- Goal of the exercise -
Working through the data below, reproduce word for word the line with "Select the home start marker on map" and every line after it, both ends included, and omit the pictures.

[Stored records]
++++++++++++++++++++

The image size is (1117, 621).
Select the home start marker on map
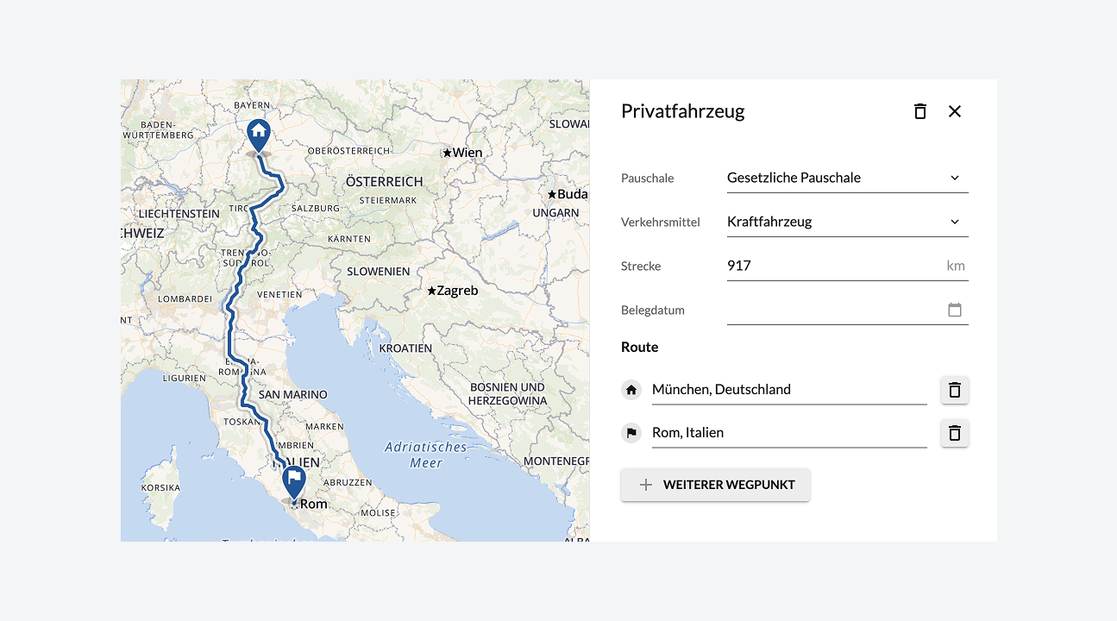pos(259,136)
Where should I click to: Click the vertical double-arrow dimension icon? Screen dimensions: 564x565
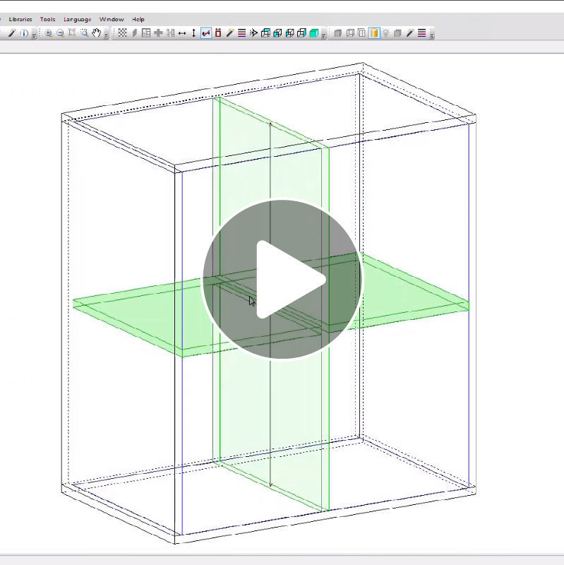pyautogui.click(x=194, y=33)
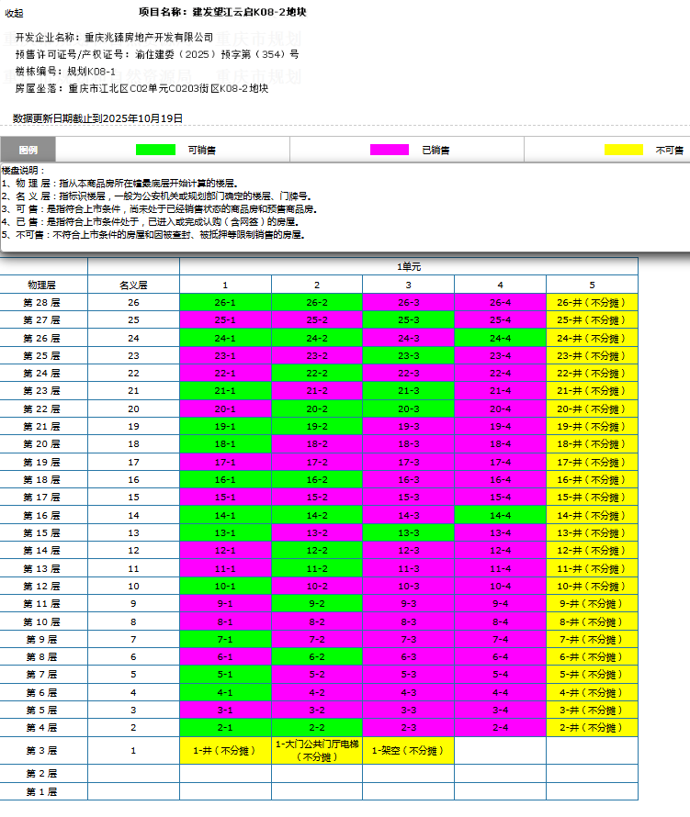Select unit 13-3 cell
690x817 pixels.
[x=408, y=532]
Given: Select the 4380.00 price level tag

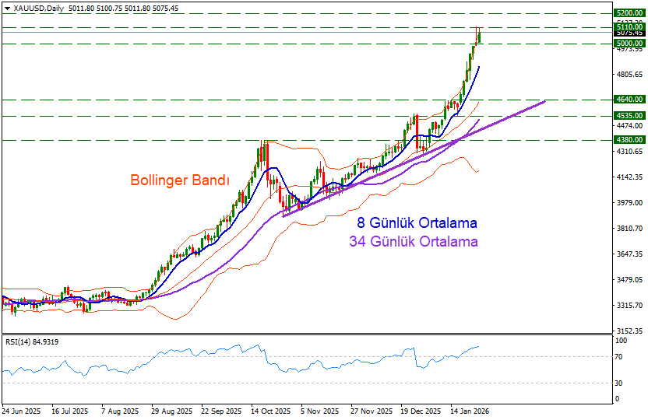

++++++++++++++++++++

- Output for this exercise -
Select the home start marker on map
pos(259,136)
Where should I click to: Click the vertical double-arrow dimension icon? Screen dimensions: 564x565
pyautogui.click(x=194, y=33)
Select unit 13-3 cell
690x817 pixels.
[x=408, y=532]
Given: Select the 4380.00 price level tag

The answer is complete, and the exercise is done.